### TASK STATEMENT
For each entry that follows, write out an identical copy.

### PROVIDED ENTRIES
------

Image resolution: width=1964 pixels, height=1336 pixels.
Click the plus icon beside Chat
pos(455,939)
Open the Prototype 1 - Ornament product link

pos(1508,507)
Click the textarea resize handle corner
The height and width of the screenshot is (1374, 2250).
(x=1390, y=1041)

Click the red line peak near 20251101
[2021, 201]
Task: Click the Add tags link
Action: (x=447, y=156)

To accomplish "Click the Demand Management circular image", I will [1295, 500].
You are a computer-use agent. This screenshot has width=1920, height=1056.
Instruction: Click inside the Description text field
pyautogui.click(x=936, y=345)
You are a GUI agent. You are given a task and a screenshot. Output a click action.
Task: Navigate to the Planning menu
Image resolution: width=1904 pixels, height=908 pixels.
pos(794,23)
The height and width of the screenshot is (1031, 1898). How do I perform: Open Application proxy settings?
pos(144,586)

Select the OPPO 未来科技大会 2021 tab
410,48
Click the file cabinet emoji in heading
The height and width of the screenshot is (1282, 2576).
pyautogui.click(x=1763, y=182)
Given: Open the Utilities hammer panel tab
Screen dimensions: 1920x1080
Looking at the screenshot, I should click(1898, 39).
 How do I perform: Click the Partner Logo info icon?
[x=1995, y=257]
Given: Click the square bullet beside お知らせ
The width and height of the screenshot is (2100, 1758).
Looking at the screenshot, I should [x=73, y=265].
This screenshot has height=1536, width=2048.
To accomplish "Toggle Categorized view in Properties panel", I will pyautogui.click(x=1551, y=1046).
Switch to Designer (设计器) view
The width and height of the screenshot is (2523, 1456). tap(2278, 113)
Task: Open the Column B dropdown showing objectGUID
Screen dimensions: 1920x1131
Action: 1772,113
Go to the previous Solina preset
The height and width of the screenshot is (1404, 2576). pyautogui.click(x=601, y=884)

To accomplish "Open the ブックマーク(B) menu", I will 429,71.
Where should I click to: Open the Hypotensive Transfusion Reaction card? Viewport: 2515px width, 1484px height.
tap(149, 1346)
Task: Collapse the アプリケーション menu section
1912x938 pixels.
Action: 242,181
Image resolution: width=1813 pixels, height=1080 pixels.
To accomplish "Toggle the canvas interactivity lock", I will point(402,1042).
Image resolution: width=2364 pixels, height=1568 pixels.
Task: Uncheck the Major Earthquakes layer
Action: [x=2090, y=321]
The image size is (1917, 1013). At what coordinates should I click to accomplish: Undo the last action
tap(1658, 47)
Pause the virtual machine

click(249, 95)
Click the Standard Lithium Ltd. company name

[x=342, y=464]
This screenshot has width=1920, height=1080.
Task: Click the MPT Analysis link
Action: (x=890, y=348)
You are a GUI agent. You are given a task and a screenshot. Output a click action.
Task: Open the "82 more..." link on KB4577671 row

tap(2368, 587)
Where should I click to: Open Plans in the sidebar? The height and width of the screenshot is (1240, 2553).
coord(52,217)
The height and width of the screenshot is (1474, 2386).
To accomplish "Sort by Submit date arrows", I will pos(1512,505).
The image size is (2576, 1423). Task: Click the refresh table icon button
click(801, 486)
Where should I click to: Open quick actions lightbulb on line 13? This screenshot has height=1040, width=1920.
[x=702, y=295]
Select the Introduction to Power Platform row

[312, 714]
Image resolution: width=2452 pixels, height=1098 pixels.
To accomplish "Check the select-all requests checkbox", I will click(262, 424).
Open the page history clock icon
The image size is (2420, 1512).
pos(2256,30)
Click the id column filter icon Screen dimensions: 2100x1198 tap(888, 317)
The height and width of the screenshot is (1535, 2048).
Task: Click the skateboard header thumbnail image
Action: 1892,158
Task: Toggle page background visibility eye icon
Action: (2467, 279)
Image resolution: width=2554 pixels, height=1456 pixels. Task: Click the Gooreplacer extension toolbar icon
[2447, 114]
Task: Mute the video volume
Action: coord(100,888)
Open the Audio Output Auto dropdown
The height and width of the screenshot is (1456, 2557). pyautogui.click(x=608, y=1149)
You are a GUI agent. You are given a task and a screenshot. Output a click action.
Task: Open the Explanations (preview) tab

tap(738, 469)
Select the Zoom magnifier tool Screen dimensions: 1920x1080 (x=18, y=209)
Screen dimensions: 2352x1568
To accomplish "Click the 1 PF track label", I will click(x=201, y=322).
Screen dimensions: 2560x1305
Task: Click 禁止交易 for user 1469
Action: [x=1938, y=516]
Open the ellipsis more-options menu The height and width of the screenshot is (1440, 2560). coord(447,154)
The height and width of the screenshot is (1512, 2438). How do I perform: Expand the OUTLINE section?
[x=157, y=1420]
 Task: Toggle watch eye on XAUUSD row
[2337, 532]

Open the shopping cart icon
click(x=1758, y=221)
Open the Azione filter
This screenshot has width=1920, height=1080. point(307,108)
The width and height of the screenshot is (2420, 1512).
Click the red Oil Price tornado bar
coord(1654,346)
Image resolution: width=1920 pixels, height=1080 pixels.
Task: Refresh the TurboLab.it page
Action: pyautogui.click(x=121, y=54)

------

### EXERCISE RESPONSE
Image resolution: width=1964 pixels, height=1336 pixels.
Click the plus icon beside Chat
pos(455,939)
Open the Prototype 1 - Ornament product link

pos(1508,507)
Click the textarea resize handle corner
The height and width of the screenshot is (1374, 2250).
(x=1390, y=1041)

Click the red line peak near 20251101
[2021, 201]
Task: Click the Add tags link
Action: (x=447, y=156)

To accomplish "Click the Demand Management circular image", I will [1295, 500].
You are a computer-use agent. This screenshot has width=1920, height=1056.
Instruction: Click inside the Description text field
pyautogui.click(x=936, y=345)
You are a GUI agent. You are given a task and a screenshot. Output a click action.
Task: Navigate to the Planning menu
Image resolution: width=1904 pixels, height=908 pixels.
pos(794,23)
The height and width of the screenshot is (1031, 1898). How do I perform: Open Application proxy settings?
pos(144,586)

Select the OPPO 未来科技大会 2021 tab
410,48
Click the file cabinet emoji in heading
The height and width of the screenshot is (1282, 2576).
pyautogui.click(x=1763, y=182)
Given: Open the Utilities hammer panel tab
Screen dimensions: 1920x1080
Looking at the screenshot, I should click(1898, 39).
 How do I perform: Click the Partner Logo info icon?
[x=1995, y=257]
Given: Click the square bullet beside お知らせ
The width and height of the screenshot is (2100, 1758).
Looking at the screenshot, I should [x=73, y=265].
This screenshot has height=1536, width=2048.
To accomplish "Toggle Categorized view in Properties panel", I will pyautogui.click(x=1551, y=1046).
Switch to Designer (设计器) view
The width and height of the screenshot is (2523, 1456). tap(2278, 113)
Task: Open the Column B dropdown showing objectGUID
Screen dimensions: 1920x1131
Action: 1772,113
Go to the previous Solina preset
The height and width of the screenshot is (1404, 2576). pyautogui.click(x=601, y=884)

To accomplish "Open the ブックマーク(B) menu", I will 429,71.
Where should I click to: Open the Hypotensive Transfusion Reaction card? Viewport: 2515px width, 1484px height.
tap(149, 1346)
Task: Collapse the アプリケーション menu section
1912x938 pixels.
Action: 242,181
Image resolution: width=1813 pixels, height=1080 pixels.
To accomplish "Toggle the canvas interactivity lock", I will point(402,1042).
Image resolution: width=2364 pixels, height=1568 pixels.
Task: Uncheck the Major Earthquakes layer
Action: [x=2090, y=321]
The image size is (1917, 1013). At what coordinates should I click to accomplish: Undo the last action
tap(1658, 47)
Pause the virtual machine

click(249, 95)
Click the Standard Lithium Ltd. company name

[x=342, y=464]
This screenshot has width=1920, height=1080.
Task: Click the MPT Analysis link
Action: (x=890, y=348)
You are a GUI agent. You are given a task and a screenshot. Output a click action.
Task: Open the "82 more..." link on KB4577671 row

tap(2368, 587)
Where should I click to: Open Plans in the sidebar? The height and width of the screenshot is (1240, 2553).
coord(52,217)
The height and width of the screenshot is (1474, 2386).
To accomplish "Sort by Submit date arrows", I will pos(1512,505).
The image size is (2576, 1423). Task: Click the refresh table icon button
click(801, 486)
Where should I click to: Open quick actions lightbulb on line 13? This screenshot has height=1040, width=1920.
[x=702, y=295]
Select the Introduction to Power Platform row

[312, 714]
Image resolution: width=2452 pixels, height=1098 pixels.
To accomplish "Check the select-all requests checkbox", I will click(262, 424).
Open the page history clock icon
The image size is (2420, 1512).
pos(2256,30)
Click the id column filter icon Screen dimensions: 2100x1198 tap(888, 317)
The height and width of the screenshot is (1535, 2048).
Task: Click the skateboard header thumbnail image
Action: 1892,158
Task: Toggle page background visibility eye icon
Action: (2467, 279)
Image resolution: width=2554 pixels, height=1456 pixels. Task: Click the Gooreplacer extension toolbar icon
[2447, 114]
Task: Mute the video volume
Action: coord(100,888)
Open the Audio Output Auto dropdown
The height and width of the screenshot is (1456, 2557). pyautogui.click(x=608, y=1149)
You are a GUI agent. You are given a task and a screenshot. Output a click action.
Task: Open the Explanations (preview) tab

tap(738, 469)
Select the Zoom magnifier tool Screen dimensions: 1920x1080 (x=18, y=209)
Screen dimensions: 2352x1568
To accomplish "Click the 1 PF track label", I will click(x=201, y=322).
Screen dimensions: 2560x1305
Task: Click 禁止交易 for user 1469
Action: [x=1938, y=516]
Open the ellipsis more-options menu The height and width of the screenshot is (1440, 2560). coord(447,154)
The height and width of the screenshot is (1512, 2438). How do I perform: Expand the OUTLINE section?
[x=157, y=1420]
 Task: Toggle watch eye on XAUUSD row
[2337, 532]

Open the shopping cart icon
click(x=1758, y=221)
Open the Azione filter
This screenshot has width=1920, height=1080. point(307,108)
The width and height of the screenshot is (2420, 1512).
Click the red Oil Price tornado bar
coord(1654,346)
Image resolution: width=1920 pixels, height=1080 pixels.
Task: Refresh the TurboLab.it page
Action: pyautogui.click(x=121, y=54)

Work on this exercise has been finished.